[start]

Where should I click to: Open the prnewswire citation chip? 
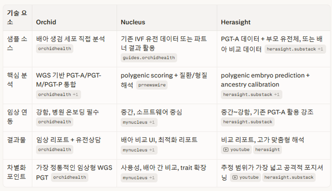pyautogui.click(x=152, y=85)
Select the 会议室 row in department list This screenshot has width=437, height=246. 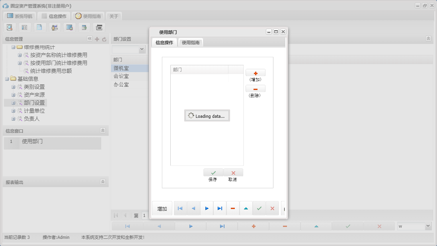[x=121, y=76]
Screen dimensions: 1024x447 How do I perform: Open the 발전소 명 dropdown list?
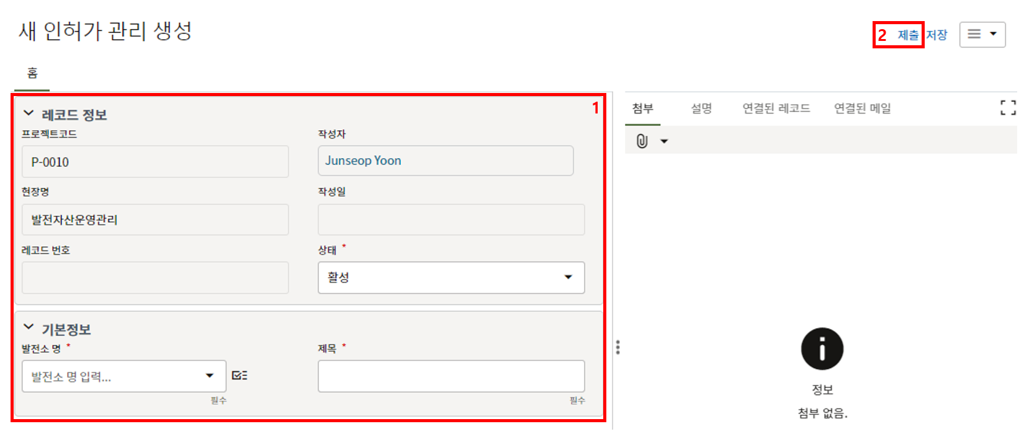point(210,376)
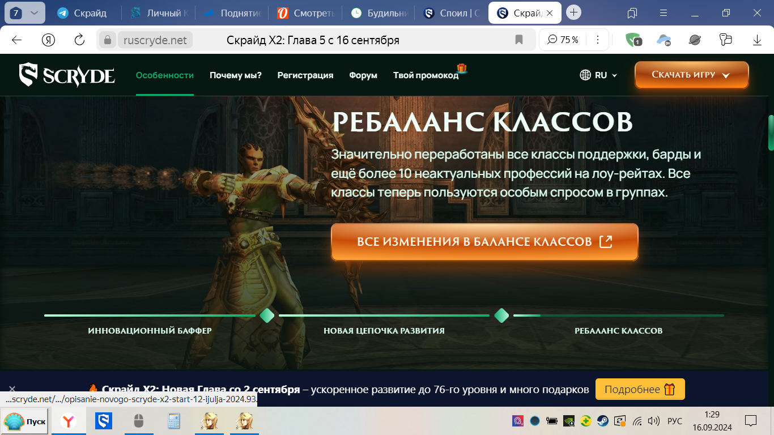Click the Scryde logo
Viewport: 774px width, 435px height.
[67, 75]
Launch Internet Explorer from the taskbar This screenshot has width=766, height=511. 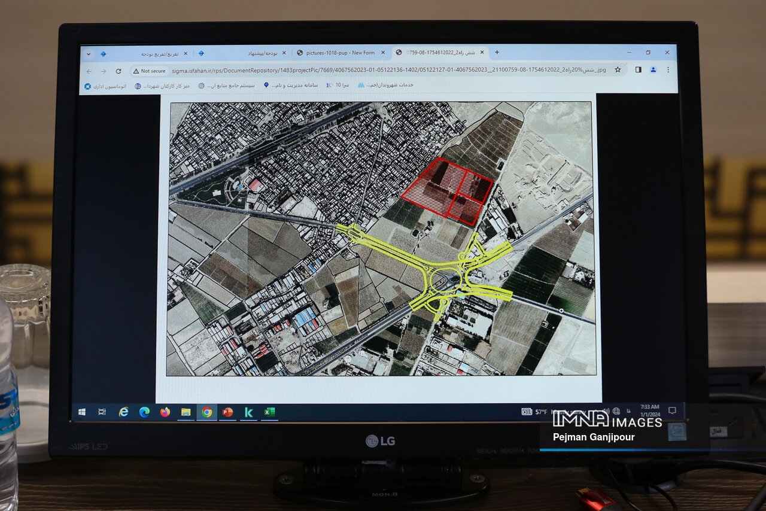tap(123, 412)
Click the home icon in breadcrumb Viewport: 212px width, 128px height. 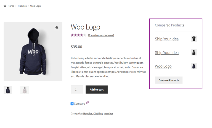point(5,6)
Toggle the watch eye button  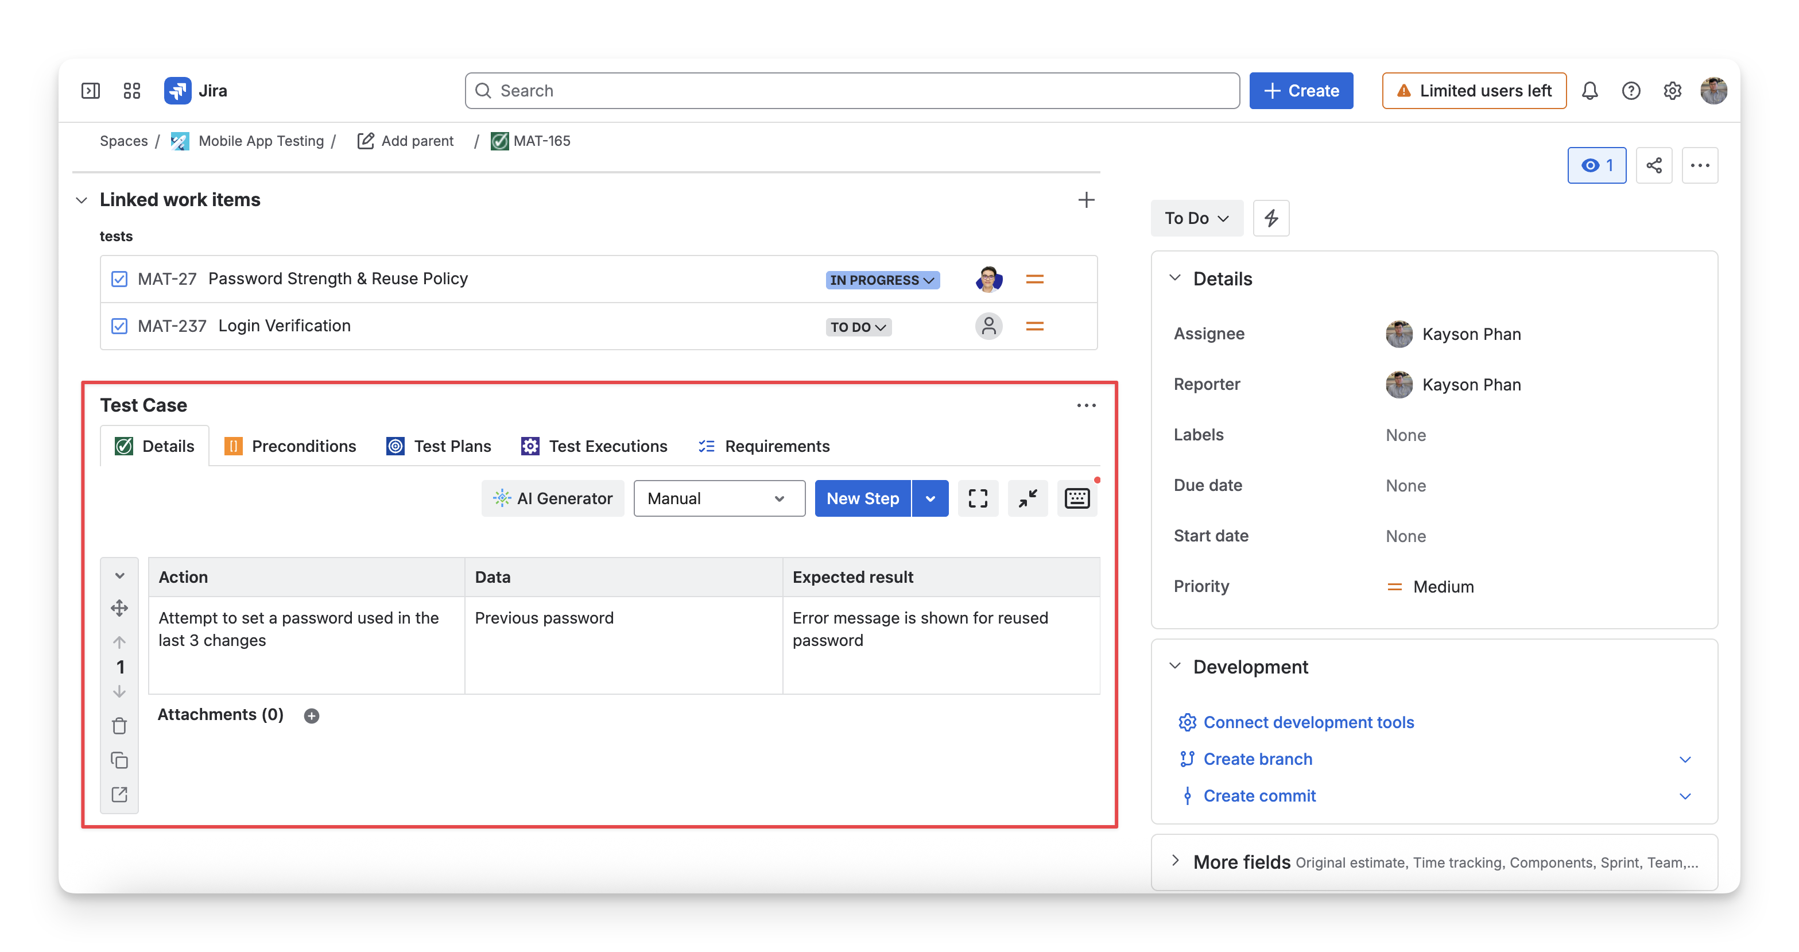point(1596,166)
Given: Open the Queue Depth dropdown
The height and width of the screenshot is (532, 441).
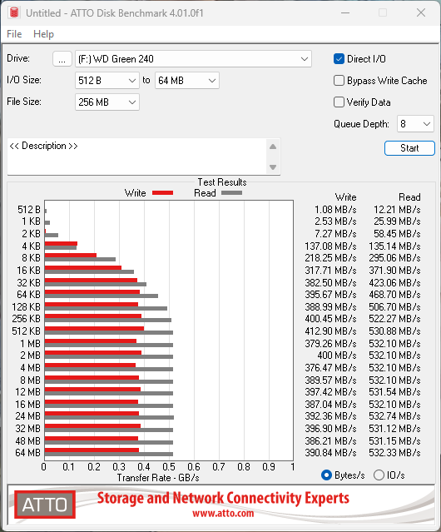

[end]

Required task — Can you give the stretch from the line containing "Given: Open the Queue Depth dropdown" through the end of the records as a numbered list, skipping blank lines and leaving out the pictures?

Expected output —
1. Given: Open the Queue Depth dropdown
2. The height and width of the screenshot is (532, 441).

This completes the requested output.